Cancer is one of the leading causes of death worldwide. It is estimated that in the year 2030, 22 million people will be diagnosed with a neoplastic process. One of the main causes of the development of this disease is the appearance of somatic mutations, especially “point mutations”, which appear with a frequency of 95% in solid tumors.
The most widely used technologies for the search for biomarkers, both in tumor tissue and in liquid biopsy samples, include second generation PCR (qRealTime and RealTime PCR), Next Generation Sequencing (NGS) platforms and digital PCR (dPCR). Although all these platforms promise a sensitivity of more than 98% and a specificity (PPV) greater than 99%, our experience, together with that of other authors, shows that the reality is far from these figures, and most of the predefined gene panels are redundant and uninformative, with low degrees of scientific evidence, and with no real utility in clinical practice.

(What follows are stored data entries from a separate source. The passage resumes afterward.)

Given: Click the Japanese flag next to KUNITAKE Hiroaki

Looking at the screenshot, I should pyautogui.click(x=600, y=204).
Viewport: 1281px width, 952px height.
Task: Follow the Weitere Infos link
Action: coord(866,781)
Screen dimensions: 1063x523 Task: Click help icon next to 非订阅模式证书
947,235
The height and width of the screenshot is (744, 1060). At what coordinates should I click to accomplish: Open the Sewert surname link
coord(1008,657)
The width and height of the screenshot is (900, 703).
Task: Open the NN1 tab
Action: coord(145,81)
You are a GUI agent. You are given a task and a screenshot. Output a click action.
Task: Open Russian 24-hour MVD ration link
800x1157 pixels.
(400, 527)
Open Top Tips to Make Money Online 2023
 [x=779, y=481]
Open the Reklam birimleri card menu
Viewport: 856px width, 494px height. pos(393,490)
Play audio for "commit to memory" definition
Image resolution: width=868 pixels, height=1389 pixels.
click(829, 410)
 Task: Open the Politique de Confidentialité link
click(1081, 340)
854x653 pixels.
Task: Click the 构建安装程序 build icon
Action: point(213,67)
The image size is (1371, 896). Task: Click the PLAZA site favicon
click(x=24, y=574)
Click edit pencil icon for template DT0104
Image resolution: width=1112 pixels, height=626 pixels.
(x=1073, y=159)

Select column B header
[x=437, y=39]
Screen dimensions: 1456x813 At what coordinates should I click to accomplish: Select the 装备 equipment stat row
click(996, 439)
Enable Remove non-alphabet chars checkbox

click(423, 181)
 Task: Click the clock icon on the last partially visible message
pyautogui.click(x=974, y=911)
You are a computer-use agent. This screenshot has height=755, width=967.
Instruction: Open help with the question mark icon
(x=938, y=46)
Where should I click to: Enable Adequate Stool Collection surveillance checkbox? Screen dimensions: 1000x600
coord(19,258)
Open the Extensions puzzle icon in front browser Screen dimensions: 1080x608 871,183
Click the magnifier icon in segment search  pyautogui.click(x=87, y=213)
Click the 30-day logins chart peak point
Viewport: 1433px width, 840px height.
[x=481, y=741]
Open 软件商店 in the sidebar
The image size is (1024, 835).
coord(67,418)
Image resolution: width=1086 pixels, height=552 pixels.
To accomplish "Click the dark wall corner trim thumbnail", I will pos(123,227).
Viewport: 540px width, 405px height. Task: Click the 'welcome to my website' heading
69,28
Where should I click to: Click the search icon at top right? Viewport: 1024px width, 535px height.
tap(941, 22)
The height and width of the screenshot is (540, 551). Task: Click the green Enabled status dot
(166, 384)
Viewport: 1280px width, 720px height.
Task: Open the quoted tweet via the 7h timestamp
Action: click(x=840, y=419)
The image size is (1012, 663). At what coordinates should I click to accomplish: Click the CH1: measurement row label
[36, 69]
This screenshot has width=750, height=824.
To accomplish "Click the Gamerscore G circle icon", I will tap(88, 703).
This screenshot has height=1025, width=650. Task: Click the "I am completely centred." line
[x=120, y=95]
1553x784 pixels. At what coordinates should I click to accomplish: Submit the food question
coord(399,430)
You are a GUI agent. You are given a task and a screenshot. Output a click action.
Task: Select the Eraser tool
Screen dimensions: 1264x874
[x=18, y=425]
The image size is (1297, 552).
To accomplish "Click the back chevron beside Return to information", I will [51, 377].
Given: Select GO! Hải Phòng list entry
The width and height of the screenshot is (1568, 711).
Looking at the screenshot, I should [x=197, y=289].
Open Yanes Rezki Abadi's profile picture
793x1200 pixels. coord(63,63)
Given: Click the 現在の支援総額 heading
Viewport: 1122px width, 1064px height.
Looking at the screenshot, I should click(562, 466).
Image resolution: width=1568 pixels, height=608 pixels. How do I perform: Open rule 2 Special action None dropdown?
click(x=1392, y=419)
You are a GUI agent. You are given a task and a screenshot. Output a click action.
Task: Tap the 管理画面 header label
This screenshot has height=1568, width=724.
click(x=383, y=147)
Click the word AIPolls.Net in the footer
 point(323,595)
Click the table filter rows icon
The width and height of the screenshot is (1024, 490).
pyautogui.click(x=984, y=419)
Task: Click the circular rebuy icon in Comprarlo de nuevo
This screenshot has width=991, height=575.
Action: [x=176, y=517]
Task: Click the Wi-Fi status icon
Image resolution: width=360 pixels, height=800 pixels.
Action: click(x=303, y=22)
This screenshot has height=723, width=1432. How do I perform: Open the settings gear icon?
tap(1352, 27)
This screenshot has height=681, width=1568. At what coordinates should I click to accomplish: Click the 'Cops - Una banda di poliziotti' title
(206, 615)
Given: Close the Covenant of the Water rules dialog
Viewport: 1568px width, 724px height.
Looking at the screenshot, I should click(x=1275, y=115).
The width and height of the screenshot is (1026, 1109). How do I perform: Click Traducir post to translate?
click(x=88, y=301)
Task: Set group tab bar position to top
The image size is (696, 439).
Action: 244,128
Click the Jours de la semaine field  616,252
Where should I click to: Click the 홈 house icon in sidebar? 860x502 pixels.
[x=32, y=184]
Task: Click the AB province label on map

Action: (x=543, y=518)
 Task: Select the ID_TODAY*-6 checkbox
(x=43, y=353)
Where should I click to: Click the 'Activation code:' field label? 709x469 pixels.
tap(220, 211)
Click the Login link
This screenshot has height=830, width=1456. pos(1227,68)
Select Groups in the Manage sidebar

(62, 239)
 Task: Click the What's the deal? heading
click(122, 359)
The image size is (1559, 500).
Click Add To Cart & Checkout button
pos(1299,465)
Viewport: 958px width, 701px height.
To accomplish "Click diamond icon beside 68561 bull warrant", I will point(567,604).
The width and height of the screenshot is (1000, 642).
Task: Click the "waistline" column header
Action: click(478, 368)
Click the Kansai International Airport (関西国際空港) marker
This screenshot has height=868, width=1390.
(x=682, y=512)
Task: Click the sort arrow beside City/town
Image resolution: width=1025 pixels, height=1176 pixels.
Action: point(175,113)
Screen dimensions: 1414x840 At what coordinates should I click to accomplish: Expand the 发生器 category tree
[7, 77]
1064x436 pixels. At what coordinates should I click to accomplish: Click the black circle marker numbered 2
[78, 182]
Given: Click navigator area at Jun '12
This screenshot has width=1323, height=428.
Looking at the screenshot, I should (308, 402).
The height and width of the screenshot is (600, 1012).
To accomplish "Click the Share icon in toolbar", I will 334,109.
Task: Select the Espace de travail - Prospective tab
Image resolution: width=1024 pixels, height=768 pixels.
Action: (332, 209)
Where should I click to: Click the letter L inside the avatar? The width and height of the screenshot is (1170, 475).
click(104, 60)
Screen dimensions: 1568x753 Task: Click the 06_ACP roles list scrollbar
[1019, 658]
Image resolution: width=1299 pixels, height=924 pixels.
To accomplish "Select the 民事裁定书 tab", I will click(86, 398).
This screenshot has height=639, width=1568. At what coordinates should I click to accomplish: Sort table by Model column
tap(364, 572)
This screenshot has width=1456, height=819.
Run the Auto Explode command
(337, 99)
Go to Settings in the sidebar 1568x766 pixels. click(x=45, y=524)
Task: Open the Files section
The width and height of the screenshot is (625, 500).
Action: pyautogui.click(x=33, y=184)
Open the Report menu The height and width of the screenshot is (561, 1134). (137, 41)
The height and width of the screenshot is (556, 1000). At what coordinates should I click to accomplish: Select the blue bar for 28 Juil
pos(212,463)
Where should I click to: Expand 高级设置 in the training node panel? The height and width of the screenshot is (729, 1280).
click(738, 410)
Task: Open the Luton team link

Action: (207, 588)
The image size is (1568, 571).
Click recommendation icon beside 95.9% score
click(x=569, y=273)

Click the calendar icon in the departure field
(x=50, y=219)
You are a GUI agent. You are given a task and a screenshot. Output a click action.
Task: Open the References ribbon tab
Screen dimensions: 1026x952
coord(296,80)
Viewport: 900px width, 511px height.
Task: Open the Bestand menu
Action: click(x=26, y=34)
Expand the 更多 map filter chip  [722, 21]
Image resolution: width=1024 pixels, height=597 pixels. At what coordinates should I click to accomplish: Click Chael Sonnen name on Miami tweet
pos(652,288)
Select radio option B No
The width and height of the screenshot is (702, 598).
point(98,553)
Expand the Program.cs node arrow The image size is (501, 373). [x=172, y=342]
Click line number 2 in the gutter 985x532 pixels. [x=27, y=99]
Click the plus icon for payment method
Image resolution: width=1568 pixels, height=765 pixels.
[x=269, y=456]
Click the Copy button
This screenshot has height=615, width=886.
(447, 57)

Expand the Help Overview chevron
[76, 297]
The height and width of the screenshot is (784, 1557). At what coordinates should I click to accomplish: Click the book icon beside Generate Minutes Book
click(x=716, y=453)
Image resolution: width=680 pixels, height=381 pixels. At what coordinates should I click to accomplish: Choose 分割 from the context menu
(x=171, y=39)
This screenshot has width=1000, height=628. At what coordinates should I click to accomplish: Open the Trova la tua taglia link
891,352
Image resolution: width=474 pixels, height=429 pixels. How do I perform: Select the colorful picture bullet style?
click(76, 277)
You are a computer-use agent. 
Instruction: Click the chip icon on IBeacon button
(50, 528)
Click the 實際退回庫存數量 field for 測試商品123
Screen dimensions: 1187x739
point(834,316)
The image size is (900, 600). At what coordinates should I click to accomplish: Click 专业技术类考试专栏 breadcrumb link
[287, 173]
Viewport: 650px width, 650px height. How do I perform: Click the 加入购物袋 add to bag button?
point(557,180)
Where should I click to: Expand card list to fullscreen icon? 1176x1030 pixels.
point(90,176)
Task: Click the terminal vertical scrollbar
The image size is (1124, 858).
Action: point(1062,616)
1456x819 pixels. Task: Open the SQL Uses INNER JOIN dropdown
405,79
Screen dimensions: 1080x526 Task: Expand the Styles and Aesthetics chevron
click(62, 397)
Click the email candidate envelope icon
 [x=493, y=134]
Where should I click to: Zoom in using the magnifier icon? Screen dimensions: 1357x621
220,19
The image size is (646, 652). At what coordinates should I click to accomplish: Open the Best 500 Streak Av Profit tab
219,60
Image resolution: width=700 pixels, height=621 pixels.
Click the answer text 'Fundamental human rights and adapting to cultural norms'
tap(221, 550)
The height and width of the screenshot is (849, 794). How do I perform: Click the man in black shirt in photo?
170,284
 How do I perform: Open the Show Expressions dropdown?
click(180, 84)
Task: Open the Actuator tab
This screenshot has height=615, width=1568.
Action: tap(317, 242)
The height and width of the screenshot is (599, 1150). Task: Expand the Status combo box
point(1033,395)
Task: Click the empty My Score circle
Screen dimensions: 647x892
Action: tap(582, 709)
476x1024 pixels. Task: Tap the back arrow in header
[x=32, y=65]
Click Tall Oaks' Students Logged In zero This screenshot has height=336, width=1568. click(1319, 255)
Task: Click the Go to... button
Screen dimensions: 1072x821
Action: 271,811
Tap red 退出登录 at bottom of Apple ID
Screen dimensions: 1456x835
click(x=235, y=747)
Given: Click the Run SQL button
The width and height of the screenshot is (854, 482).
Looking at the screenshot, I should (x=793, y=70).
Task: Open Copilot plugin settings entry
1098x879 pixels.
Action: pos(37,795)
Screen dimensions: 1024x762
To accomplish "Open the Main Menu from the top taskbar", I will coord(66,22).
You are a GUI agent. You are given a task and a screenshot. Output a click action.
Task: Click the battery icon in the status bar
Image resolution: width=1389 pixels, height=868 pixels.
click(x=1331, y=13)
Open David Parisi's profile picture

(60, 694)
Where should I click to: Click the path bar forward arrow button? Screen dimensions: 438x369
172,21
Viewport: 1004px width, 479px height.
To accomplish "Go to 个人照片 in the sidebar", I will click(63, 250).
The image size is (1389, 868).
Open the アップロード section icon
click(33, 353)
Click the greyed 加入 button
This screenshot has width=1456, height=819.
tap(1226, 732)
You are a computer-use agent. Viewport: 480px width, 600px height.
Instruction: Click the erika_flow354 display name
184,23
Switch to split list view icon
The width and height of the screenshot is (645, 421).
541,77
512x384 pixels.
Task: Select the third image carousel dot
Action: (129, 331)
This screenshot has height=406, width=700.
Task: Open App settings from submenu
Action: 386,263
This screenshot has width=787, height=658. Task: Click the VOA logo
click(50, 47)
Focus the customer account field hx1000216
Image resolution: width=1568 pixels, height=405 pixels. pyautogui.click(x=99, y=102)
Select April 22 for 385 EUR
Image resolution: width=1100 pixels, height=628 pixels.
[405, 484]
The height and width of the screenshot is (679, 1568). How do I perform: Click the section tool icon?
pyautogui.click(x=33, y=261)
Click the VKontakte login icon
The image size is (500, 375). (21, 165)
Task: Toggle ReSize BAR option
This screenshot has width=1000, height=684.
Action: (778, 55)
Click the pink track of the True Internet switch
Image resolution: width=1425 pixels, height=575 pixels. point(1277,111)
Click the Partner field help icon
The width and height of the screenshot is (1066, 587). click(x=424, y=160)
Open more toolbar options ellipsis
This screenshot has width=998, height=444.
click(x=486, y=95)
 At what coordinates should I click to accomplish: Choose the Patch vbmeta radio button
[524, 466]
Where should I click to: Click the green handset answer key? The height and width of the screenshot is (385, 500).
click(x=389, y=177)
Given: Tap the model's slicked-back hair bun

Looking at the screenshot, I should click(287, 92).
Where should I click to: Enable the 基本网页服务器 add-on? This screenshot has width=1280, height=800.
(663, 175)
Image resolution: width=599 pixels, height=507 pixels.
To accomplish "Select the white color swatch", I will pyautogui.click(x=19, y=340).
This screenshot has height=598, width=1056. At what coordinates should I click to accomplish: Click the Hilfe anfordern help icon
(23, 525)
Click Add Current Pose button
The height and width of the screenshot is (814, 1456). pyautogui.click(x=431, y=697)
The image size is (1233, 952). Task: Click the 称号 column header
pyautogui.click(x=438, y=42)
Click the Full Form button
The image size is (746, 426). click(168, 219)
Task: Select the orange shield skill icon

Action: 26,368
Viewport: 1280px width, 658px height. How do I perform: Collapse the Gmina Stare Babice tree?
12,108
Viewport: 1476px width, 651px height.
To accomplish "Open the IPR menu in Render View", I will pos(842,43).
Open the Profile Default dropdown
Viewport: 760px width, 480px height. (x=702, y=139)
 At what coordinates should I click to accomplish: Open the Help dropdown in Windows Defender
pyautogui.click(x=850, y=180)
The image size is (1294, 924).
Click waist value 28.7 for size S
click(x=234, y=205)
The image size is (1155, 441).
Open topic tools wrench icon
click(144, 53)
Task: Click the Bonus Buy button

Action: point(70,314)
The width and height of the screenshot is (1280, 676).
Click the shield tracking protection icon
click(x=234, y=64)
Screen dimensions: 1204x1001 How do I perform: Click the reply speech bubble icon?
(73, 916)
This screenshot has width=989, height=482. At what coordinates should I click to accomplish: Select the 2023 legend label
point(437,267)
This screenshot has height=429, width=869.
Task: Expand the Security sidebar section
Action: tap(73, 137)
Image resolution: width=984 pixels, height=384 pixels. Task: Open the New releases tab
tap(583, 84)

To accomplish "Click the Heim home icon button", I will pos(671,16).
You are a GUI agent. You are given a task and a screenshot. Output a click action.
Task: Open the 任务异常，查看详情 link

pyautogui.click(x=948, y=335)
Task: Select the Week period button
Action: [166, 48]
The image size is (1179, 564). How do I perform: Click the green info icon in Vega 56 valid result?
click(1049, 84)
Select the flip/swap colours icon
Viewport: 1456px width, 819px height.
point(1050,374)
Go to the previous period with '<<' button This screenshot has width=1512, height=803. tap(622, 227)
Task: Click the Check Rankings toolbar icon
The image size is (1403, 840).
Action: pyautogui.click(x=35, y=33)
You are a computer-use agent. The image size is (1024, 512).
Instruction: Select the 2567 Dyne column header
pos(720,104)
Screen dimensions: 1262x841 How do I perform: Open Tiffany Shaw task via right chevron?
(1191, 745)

Based on these limitations, the aim of the project is the development of a platform to identify actionable genetic alterations - genetic alterations against which a drug exists -, based on dPCR technology, from solid tissue samples and liquid biopsies of cancer patients. This type of platform is cheap, offers enormous flexibility to analyze only mutations with clinical value, with high degrees of scientific evidence, and with response times of hours, thus transforming the analysis of liquid biopsies of cancer patients into a useful tool that helps to the physician in decision-making.